打撃フォームの見本と称賛された往年の榎本選手。
○ 榎本喜八選手の2年先輩、西鉄ライオンズ黄金時代の主軸打者
豊田泰光選手(昭和28年プロ入り)は、同時代のパ・リーグ打撃争い
でライバル関係にあった。
豊田氏は、引退後 TVやラジオ解説をする傍ら、新聞・雑誌等に辛口
の評論コラムを書いて好評だった。その豊田氏が、榎本喜八の没後に
「名人は何も残さず」と題する心のこもった追悼文を日経新聞の連載
コラムに掲載しています。榎本喜八の神髄を表わした素晴らしい文章
なので紹介します。
平成24年4月5日付日経新聞コラム チェンジアップ
「名人は何も残さず」
通算1000本安打、2000本安打達成の最年少記録を持っていた榎本喜八
(毎日=現ロッテなど)がなくなった。テレビの番組で張本勲が川上哲治さんと
並ぶ偉人として挙げたそうで、これはもう誰もが認める天才だ。
打撃に関し、あれほど純粋で情熱的な人をほかに知らない。一塁守備に
ついていても、気になるのは打撃で、ついつい構えていることがあった。
技術において、その右に出る者はいないのに、私などにもしきりに意見を
求めてくるのだった。
打撃の神様と並ぶ人に、私が何を教えられるというのか。うかつに答えると
突っ込まれて、延々と話が続くので参った。わたしの情熱などは彼の探究心と
比べたら10分の1にも満たなかった。
孤高の人は周囲から敬遠されがちな面があった。しかし、榎本のいくところ、
常に少年たちが群がっていた。守備中に打撃のポーズを取っているような選手
は、一緒に守っている仲間には少々迷惑だったろう。
それだけ夢中になれることのすごさを子供たちだけは知っていた。
「児戯に等しい」という言葉がある。あまりいい意味では使われないが、野球
こそは堂々たる児戯だ。
その原点に立つ榎本に引かれて、子供たちが野球場に行ったのもわかる。
あれくらい本気で遊べている選手が今、いるだろうか。
引退後はもうユニホームを着なかった。
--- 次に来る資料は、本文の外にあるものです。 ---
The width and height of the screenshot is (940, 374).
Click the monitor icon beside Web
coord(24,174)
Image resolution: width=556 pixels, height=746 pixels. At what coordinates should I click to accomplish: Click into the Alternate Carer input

コーチとしてあの技術を伝授しなかった
のは残念だったけれど「何も残さない」ということは名人として当然の成り行き
だったのかも知れない。
常々私は野球の技術は十人十色、一人一理論だと思っている。いろいろ学び
はしても、最後は自分の体に合った自分だけの技術を身につけなけれならない。
顔が悪いからといって他人の顔を借りられないのと同じで、技術も一身専属だ。
名人といわれても、他人に教えられるものではないし、また教わって覚える
技術は本物でない。そんな技術の奥底をうかがいみた人だからこそ、足跡一つ
残さぬようにして去って行ったのではなかったか。
以上、日経コラム チェンジアップより。
○ 野球殿堂入りの対象者(候補者)選出基準や、表彰者選挙基準には
不可解な点が多い。何故こんな選手が候補者に挙がっているのか、如何
してこの選手がもっと早く選ばれないのかといった疑問も多い。
当面の問題は、名球会復帰も果たした 江夏豊選手は候補者にも名前
が挙がっていないが、彼が候補者に選考される環境を選考委員が如何
したら整えられるかだろう。
投手部門に限って言えば、江夏豊の名前のない野球殿堂など気の抜
けたビールに過ぎないのだ。野球を愛好する日本人なら、江夏豊選手が
活躍した’67~’84年の18年間に、彼によって齎された血沸き肉躍る
試合のシチュエーション・野球の醍醐味を決して忘れていないだろうから..。